Just wanted you to know i read your email you had replied to.. Been There ....I just wanted you to know that helped me alot... We just found out my dad is a stage 4 lung cancer and has it in other places to.... We just had to take himt to the hospital today sick as a dog... Everytime it gets time for him to start his Chemo he ends up sick and does not get to take it... This is the 3rd time we are missing it.. and he really needs it.... He has a huge mass on his lung... I did not know what to do... I am 30 and love my dad to death i am still daddys little girl... I have two children that love my dad to death and i don't know what will happen when something does happen to him... He is going down hill fast... And i just don't know what to do... I read your email and you where talking about getting him as comfortable as possible and letting him sleep.. And i guess the biggest thing was being as normal as possible...And i try to do as much for him as i can... I take him to all of his doctor appt. and i cherish those everytime we have to go... But I just found out about this website and i saw yours and I know it was for someone else but it really did help me out alot... I'm still having a hard time but i'm trying to deal with it everyday... Thanks.. Cindy
Daddy's Girl Message: Glad it Helped, Cindy
Subject: Glad it Helped, Cindy
Date: 01/30/2006
Cindy,
I am sorry to hear that your dad is not doing well. I know exactly where you're going because I have been there. I remember those days of flying to Florida where my parents live from New Jersey. I remember going straight to the hospital and staying there for days on end. But, most of all, I remember just sticking it out with my dad. I, too, was daddy's little girl. Oh my goodness, my dad and I were just goo goo for each other....laugh. I am 40 now and it still bothers me tremendously that I can't call him and hear his voice. But, I take comfort in knowing that I was there for him as much as possible.

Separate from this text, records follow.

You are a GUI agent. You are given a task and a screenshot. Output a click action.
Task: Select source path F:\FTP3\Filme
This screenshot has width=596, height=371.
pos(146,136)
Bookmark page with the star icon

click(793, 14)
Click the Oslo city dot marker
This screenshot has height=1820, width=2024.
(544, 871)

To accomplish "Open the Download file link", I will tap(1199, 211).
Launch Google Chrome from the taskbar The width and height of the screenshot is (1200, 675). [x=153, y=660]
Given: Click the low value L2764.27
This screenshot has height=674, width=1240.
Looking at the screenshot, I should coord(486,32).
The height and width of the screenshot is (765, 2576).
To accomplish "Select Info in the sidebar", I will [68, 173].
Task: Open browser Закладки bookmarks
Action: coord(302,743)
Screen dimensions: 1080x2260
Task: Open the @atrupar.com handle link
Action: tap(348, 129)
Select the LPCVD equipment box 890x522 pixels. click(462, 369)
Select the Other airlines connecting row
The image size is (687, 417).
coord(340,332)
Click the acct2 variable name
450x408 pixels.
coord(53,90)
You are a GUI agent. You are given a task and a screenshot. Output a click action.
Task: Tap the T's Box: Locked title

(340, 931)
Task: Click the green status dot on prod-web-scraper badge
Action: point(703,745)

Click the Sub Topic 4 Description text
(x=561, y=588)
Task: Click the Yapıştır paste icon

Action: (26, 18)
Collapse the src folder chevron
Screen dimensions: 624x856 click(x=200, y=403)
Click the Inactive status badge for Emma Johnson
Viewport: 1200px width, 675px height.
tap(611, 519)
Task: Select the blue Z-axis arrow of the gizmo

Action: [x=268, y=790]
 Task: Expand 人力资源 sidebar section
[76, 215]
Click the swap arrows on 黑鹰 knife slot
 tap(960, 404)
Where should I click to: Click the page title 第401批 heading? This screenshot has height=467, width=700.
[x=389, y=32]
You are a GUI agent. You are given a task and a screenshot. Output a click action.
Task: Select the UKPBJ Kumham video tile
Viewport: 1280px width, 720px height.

I was thinking about this yesterday....when the cancer spread to my dad's brain, he used to have problems with his peripheral vision and he would see 3 of me if I stood on his right or left, as he would put it. So, I would stand at the foot of the hospital bed and jump up and down and ask him if he still saw three of me? He would laugh so hard. He would laugh so hard when I did that. The point is that I made him laugh even though he was dying on the inside. He still laughed.
So, as you spend time with your father, talk to him and make him laugh when you can. And, if he doesn't want to laugh, just talk to him and let him hear your voice. That too, is comforting.
Do not give up hope. When it feels like all hope is gone, hang on to the hope that you have anyway. Every day is a miracle to a cancer patient and family members. Remember, the cancer can't take away the love that you and your father share, no one can.
This website got me through some rough times listening to the voices of others that have gone through similar experiences. My dad has been gone 3 years as of January 15 and I still visit this website. We all need to help each other and it should never stop....the talking and the listening.